1995: Palestinians swore revenge for the assassination of Dr. Fathi Shakaki.

1995: Jerry Rice of the San Francisco 49ers became the NFL's career leader in receiving yards with 14,040 yards.

1996: An auction was held to sell the artwork that had been stolen by the Nazis during the German occupation of Austria during World War II.

1998: South Africa's Truth and Reconciliation Commission condemned both apartheid and violence committed by the African National Congress.

1998: The space shuttle Discovery blasted off with John Glenn on board. Glenn was 77 years old. In 1962 he became the first American to orbit the Earth.

1998: A Turkish Airlines flight was hijacked and ordered to fly to the Bulgarian capital of Sofia.
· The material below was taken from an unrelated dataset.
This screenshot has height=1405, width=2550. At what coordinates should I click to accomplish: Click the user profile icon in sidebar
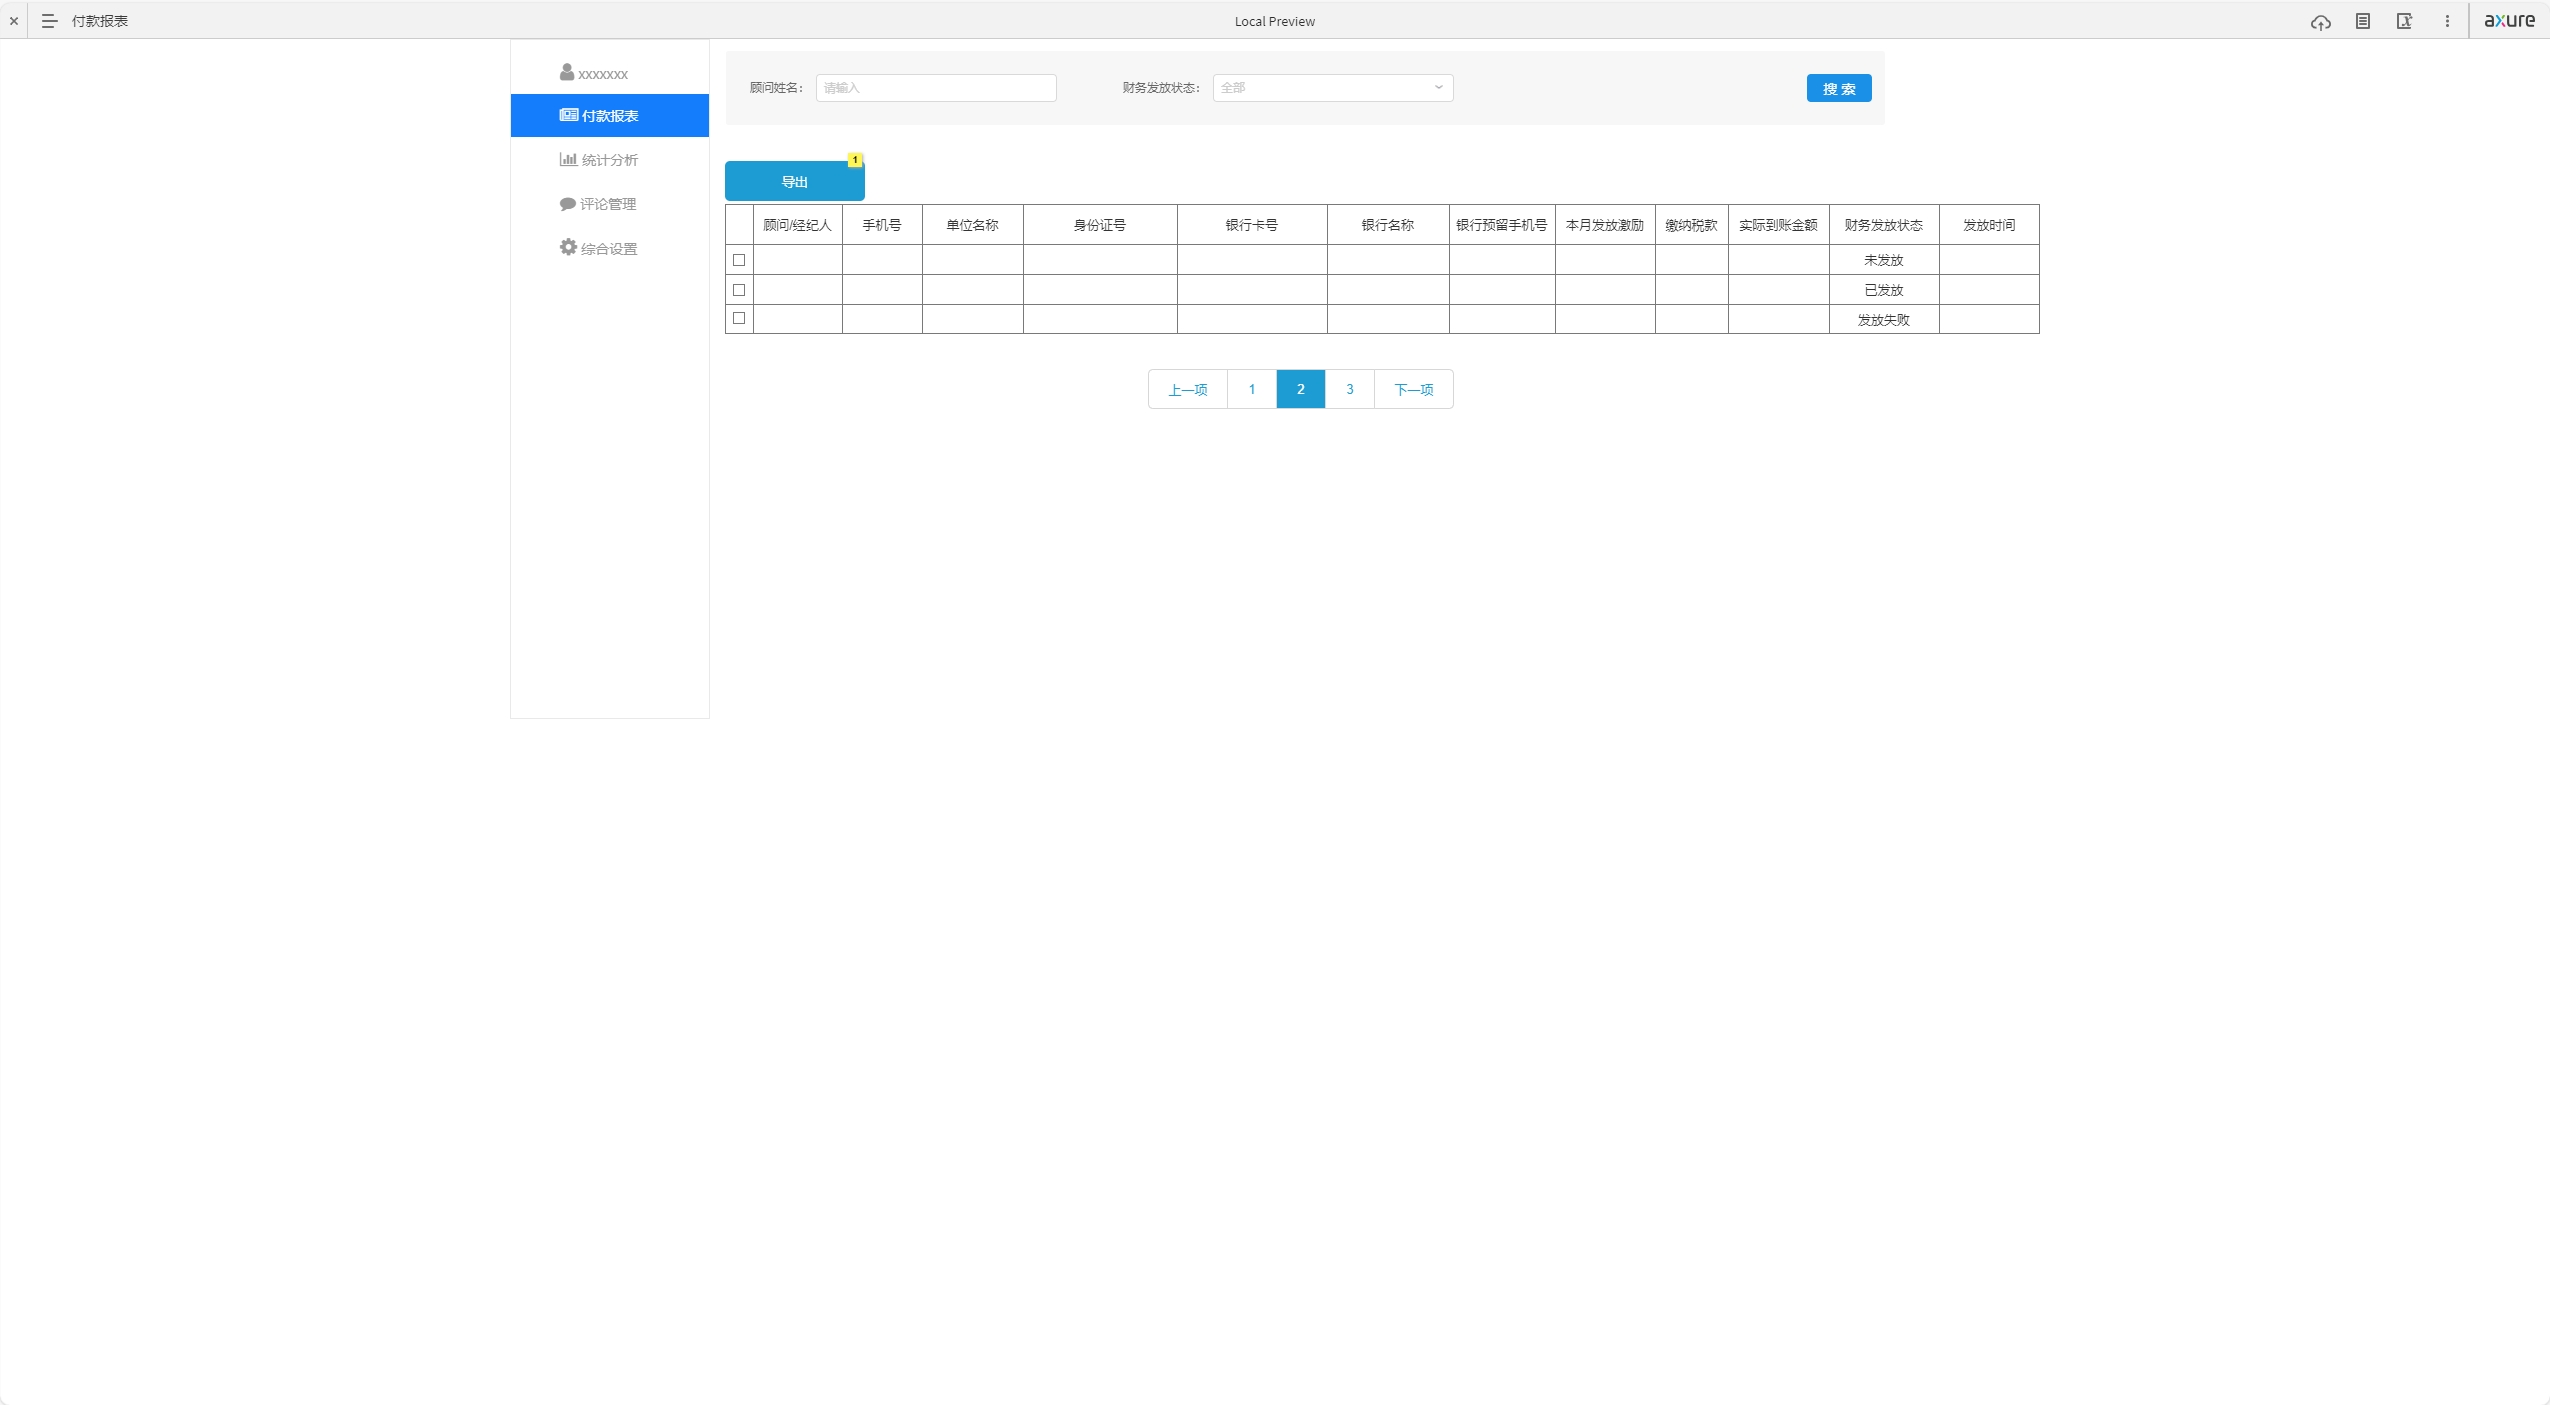coord(567,72)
The plane had 39 people on board.

1998: In Freehold, NJ, Melissa Drexler was sentenced to 15 years in prison for strangling her baby after giving birth in the bathroom at her senior prom.

1998: In London, Tom Cruise and Nicole Kidman accepted a substantial settlement from the Express Newspapers for an article that was run on October 5, 1997. The article claimed that both were homosexual and their marriage was a sham to cover the truth.

1998: James Orr was sentenced to 3 years probation and ordered to do 100 hours of community service for slamming Farrah Fawcett's head to the ground and choking her during a fight.

1998: A dance hall in Goteborg, Sweden, was gutted with fire killing 60 people. 173 were also injured in the fire.

1998: The oldest known copy of Archimedes' work sold for $2 million at a New York auction.

2001: KTLA broadcasted the first coast to coast HDTV network telecast.